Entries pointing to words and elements

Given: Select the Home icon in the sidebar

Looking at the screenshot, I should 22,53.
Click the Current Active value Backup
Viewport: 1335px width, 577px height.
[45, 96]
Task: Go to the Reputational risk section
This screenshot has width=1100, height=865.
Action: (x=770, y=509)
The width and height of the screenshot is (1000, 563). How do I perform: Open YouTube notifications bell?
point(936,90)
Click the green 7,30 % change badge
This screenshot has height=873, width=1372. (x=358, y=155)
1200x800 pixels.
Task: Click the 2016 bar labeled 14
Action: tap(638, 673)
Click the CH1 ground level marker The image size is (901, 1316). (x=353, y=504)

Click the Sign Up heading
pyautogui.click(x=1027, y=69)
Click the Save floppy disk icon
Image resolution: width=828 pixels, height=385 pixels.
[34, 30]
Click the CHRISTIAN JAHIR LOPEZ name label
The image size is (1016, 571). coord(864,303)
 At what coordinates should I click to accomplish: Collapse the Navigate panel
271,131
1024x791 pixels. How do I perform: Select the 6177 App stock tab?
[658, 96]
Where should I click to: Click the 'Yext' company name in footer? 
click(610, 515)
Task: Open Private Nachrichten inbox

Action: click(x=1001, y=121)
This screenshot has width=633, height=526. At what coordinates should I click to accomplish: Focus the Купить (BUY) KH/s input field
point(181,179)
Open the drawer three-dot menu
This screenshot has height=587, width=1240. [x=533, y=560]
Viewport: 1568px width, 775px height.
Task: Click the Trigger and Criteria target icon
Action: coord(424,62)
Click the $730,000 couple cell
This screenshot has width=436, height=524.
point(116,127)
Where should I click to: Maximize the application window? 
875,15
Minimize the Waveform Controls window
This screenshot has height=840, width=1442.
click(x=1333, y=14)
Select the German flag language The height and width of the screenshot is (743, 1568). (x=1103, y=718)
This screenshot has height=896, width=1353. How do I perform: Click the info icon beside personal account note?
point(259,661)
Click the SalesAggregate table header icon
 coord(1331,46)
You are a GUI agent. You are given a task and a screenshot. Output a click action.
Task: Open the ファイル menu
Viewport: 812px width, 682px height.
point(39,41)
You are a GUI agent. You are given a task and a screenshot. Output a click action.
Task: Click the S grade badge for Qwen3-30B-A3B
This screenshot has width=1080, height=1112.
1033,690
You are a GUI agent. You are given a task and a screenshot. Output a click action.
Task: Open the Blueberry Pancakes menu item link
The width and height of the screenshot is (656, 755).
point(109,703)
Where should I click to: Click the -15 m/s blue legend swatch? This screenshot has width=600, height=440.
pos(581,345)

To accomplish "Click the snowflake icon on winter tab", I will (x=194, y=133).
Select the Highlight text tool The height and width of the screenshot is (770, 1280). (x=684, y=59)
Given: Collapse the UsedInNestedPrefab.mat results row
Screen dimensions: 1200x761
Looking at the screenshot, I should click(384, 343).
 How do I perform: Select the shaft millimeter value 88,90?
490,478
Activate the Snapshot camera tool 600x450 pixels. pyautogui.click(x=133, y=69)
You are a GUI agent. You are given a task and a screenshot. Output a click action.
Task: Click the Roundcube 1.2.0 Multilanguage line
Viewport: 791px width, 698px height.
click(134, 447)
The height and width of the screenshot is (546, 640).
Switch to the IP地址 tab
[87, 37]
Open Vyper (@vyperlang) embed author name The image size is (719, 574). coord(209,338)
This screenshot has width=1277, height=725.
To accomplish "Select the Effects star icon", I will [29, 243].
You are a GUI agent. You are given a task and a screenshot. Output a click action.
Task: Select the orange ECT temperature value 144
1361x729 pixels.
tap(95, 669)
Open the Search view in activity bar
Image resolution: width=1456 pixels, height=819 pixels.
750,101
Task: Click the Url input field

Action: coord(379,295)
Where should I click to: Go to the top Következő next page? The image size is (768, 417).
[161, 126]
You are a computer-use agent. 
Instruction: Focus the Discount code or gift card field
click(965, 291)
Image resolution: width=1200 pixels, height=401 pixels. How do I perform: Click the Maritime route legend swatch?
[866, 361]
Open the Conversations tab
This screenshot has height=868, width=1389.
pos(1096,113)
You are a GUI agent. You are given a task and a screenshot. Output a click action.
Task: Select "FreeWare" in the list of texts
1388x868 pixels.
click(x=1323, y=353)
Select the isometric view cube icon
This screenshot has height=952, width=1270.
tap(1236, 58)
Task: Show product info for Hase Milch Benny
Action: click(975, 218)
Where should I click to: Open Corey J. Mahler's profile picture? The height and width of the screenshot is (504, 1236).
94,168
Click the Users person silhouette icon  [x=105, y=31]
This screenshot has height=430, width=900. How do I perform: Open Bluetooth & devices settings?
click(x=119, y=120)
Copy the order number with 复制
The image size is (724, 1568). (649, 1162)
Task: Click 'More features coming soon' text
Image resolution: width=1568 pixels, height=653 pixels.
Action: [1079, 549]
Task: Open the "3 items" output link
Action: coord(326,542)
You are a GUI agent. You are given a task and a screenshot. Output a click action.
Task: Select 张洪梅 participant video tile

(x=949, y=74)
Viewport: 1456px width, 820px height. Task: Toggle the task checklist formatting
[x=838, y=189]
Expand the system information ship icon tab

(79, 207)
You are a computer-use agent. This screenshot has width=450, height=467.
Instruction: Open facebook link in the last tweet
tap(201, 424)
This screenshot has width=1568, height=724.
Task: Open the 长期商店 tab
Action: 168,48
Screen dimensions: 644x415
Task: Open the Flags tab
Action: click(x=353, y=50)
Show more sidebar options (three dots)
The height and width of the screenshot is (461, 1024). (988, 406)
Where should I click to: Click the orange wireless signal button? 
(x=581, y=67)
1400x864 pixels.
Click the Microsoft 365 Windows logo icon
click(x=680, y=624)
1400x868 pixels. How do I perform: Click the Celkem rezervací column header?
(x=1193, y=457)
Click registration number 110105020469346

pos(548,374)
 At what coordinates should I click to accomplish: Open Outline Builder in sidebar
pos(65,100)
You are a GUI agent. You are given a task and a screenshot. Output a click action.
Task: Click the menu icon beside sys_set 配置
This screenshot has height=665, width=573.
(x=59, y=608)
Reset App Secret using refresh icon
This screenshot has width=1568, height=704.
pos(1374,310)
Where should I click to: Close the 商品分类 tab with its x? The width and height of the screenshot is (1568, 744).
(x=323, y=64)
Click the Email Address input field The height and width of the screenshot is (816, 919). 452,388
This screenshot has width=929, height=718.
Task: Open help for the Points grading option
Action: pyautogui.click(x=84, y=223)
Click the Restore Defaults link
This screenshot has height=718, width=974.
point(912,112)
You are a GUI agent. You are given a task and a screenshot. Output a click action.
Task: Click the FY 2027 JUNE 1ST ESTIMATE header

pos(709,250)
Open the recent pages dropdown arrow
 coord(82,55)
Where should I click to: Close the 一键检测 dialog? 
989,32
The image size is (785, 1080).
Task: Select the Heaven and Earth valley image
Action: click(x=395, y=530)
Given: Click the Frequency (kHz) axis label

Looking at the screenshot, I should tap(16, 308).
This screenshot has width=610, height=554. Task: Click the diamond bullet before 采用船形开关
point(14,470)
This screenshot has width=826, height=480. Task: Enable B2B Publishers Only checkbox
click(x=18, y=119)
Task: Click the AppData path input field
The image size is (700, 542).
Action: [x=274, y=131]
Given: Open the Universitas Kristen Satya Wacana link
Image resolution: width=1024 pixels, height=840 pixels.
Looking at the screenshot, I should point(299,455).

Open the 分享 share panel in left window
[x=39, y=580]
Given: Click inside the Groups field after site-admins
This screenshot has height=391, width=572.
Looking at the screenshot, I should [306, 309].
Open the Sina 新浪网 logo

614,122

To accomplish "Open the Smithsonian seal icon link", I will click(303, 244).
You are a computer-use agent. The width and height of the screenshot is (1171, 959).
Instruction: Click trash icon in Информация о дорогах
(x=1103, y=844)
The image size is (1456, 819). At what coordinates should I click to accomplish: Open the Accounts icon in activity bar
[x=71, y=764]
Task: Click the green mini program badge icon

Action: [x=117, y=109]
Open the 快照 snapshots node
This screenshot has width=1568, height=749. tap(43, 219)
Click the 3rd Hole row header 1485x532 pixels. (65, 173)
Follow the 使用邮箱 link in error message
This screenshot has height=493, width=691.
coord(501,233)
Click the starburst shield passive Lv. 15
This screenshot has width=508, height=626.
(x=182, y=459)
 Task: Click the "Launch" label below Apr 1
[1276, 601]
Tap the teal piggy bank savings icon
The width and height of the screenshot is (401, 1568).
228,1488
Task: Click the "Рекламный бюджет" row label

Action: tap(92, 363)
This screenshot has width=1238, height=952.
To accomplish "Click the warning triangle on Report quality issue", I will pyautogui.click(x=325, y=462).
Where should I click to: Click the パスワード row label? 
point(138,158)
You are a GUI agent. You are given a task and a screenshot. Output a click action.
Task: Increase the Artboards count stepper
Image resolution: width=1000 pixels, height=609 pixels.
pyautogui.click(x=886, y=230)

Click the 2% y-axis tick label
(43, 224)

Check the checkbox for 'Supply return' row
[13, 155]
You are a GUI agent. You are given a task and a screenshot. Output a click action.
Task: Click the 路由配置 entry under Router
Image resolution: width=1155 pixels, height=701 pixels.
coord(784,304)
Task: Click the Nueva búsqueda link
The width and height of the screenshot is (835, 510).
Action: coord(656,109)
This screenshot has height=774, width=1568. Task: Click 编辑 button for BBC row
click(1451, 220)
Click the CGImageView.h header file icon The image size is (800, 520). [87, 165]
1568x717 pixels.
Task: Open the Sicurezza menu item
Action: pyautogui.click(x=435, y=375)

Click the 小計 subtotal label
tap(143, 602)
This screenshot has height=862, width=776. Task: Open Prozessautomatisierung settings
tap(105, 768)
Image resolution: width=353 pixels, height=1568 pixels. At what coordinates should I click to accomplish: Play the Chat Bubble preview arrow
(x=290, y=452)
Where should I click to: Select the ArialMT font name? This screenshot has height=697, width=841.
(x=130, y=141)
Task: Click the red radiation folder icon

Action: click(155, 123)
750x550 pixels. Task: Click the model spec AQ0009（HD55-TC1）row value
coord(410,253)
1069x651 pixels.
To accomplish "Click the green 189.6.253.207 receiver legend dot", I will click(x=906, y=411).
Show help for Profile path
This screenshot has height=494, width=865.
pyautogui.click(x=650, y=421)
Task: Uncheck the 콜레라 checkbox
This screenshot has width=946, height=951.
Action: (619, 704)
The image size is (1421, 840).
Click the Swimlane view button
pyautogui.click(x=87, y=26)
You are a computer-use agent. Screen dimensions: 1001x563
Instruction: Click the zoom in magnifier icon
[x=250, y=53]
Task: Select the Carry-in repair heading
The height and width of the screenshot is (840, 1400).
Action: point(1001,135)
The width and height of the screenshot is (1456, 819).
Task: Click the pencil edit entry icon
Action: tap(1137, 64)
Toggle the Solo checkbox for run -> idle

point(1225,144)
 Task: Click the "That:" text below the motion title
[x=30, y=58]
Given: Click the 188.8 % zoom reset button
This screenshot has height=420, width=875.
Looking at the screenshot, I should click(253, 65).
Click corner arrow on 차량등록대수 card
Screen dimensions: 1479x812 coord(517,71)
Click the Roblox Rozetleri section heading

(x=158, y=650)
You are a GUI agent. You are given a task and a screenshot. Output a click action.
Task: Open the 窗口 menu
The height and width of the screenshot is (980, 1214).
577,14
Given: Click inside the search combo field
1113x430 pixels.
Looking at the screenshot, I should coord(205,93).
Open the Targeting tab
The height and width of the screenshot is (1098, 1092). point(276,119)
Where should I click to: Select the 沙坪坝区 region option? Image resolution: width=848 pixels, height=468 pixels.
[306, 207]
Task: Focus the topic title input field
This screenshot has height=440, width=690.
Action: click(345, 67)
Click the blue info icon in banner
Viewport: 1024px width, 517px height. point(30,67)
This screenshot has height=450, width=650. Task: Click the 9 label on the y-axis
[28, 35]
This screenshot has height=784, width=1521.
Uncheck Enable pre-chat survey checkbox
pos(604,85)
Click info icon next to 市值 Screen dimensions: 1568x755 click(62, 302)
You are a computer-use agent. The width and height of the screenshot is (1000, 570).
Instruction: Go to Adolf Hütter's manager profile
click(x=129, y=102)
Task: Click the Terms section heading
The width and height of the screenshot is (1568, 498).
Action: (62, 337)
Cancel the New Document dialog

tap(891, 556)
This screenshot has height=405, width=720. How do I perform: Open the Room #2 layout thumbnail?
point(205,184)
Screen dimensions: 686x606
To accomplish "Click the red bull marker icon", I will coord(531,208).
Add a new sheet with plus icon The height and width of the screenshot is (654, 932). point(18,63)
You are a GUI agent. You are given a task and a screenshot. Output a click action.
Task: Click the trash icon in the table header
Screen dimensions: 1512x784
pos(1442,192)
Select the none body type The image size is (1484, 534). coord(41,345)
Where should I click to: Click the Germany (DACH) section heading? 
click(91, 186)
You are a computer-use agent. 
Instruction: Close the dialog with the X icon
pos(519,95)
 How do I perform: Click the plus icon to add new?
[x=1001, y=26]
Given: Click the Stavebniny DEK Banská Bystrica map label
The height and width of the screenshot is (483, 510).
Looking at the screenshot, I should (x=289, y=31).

Stated problem: Can you write out the listing's lines word for word, starting from its first line and ending with the line that contains "point(116,127)"?

Output of the exercise:
Given: Select the Home icon in the sidebar

Looking at the screenshot, I should 22,53.
Click the Current Active value Backup
Viewport: 1335px width, 577px height.
[45, 96]
Task: Go to the Reputational risk section
This screenshot has width=1100, height=865.
Action: (x=770, y=509)
The width and height of the screenshot is (1000, 563). How do I perform: Open YouTube notifications bell?
point(936,90)
Click the green 7,30 % change badge
This screenshot has height=873, width=1372. (x=358, y=155)
1200x800 pixels.
Task: Click the 2016 bar labeled 14
Action: tap(638, 673)
Click the CH1 ground level marker The image size is (901, 1316). (x=353, y=504)

Click the Sign Up heading
pyautogui.click(x=1027, y=69)
Click the Save floppy disk icon
Image resolution: width=828 pixels, height=385 pixels.
[34, 30]
Click the CHRISTIAN JAHIR LOPEZ name label
The image size is (1016, 571). coord(864,303)
 At what coordinates should I click to accomplish: Collapse the Navigate panel
271,131
1024x791 pixels. How do I perform: Select the 6177 App stock tab?
[658, 96]
Where should I click to: Click the 'Yext' company name in footer? 
click(610, 515)
Task: Open Private Nachrichten inbox

Action: click(x=1001, y=121)
This screenshot has width=633, height=526. At what coordinates should I click to accomplish: Focus the Купить (BUY) KH/s input field
point(181,179)
Open the drawer three-dot menu
This screenshot has height=587, width=1240. [x=533, y=560]
Viewport: 1568px width, 775px height.
Task: Click the Trigger and Criteria target icon
Action: coord(424,62)
Click the $730,000 couple cell
This screenshot has width=436, height=524.
point(116,127)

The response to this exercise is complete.